Optimus knew he couldn’t let him die like this.

“We need to take a detour,” he told the Leviacon.

“We don’t have time!”

“We’ll make it,” Optimus said as he guided the Leviacon to the side wall where Megatron was. The colossal gelatinous sack strained against the rocks above them. The pseudopod had almost touched the bridge’s blazing energies. The entire portal was going critical. Optimus reached up and tried to pull the trident blades from the wall, but he was too weak.

“Nice try, librarian,” Megatron muttered. “Save yourself while you still can.”

“I can’t leave you.”

“Sure you can.”

Optimus stared at him. The Leviacon slapped the trident from the wall with his wounded tail; Megatron fell forward onto the back of the whale. The Leviacon dived and swam desperately for all their lives. The last Optimus saw of the bridge chamber was through dark shimmering water, a circular glow slowly being eclipsed
by a titanic bulk. Tentacles unfurled through the water toward them, but the Leviacon plunged farther, ever deeper, through a maze of passageways that Optimus was certain wasn’t the way they’d come in.

“Where are we going?” he asked.

“Deep as we can go,” said the Leviacon. “We’ve got a minute at most.”

It turned out they had a lot less.

T
HE
A
RK AND THE
N
EMESIS
HAD JUST REACHED ORBIT
when they picked up the explosion on their scanners. It was a force ten blast, wiping Aquatron’s only continent clean off the map, sending up a mushroom cloud that reached to the very edge of space.

The Autobots, stubborn beings that they were, detached the Ark and proceeded to reenter the atmosphere, running low-level search and rescue passes for their missing leader, hoping against hope. Nor were they alone in their quest. Starscream had announced that he would remain in orbit supervising repairs on the
Nemesis
, but most of his Seekers flew alongside the Ark, scanning the ocean. The sight of bots such as Skywarp and Dirge cruising in formation next to the Ark made for an unusual sight from the Ark’s bridge, which was packed to capacity with many of the day’s combatants. Jazz and Prowl stood right behind Sideswipe’s command chair, scouring the readouts for any sign of Optimus. Sunstreaker and Bulkhead paced up and down while Ratchet and Perceptor ran every possible scan and then some. Ironhide sat at the back of the room with his massive arms crossed, insisting that if Optimus was gone, they would all have felt his passing, that it couldn’t be any other way with a Prime, that it just couldn’t … But he was in denial, and they all knew it. Kup consoled him with the last cy-gar he had stashed in his quarters before they’d left Cybertron. For once Rodimus and Bumblebee
were silent; they just looked on as Hubcap went over his maps again and again, trying not to look at the pillar of smoke rising from the horizon. Was there something he had missed? Anything …?

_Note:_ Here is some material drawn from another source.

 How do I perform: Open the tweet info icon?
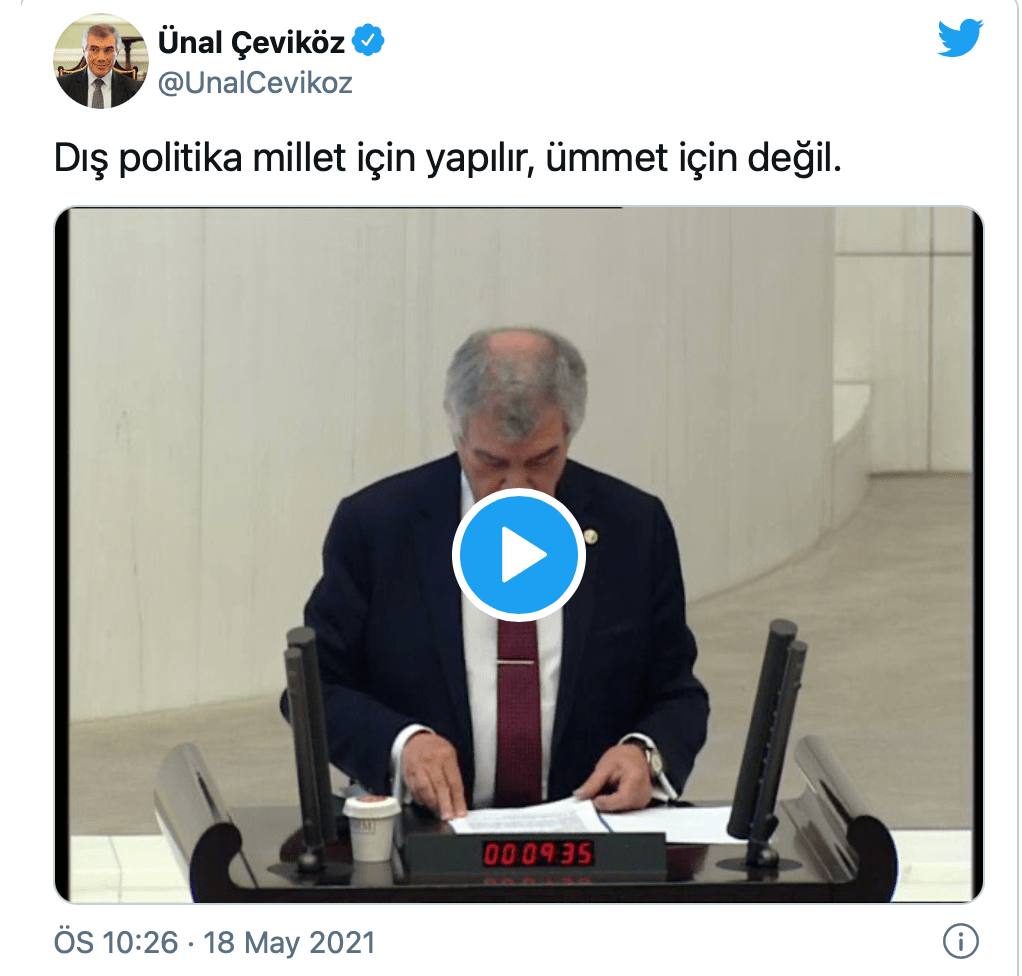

But all at once an elated scream from Sideswipe pierced the air.

“There! Down there!”

He magnified the image and put it on the main screen. It was a giant battle-scarred whale shark, and riding on its back like a knight of old Cybertron was Optimus Prime. The bridge erupted in shouts of elation and joy, a jubilation that barely wavered when they saw Megatron holding on to the whale’s tail. The Seekers whooped and streaked down toward their leader, the Ark moving down with them. With a feather touch, Sideswipe set the craft to hover mere meters from the Leviacon. A ramp lowered toward the huge whale. Optimus watched it descend toward him and felt strength return to his limbs. Since the destruction of the bridge and all the Curator’s foul works, the Matrix had surged back to life within him, burning with rejuvenated insight. Optimus had never felt better. Especially now that he knew his soldiers were alive, too. He patted his new friend on the back.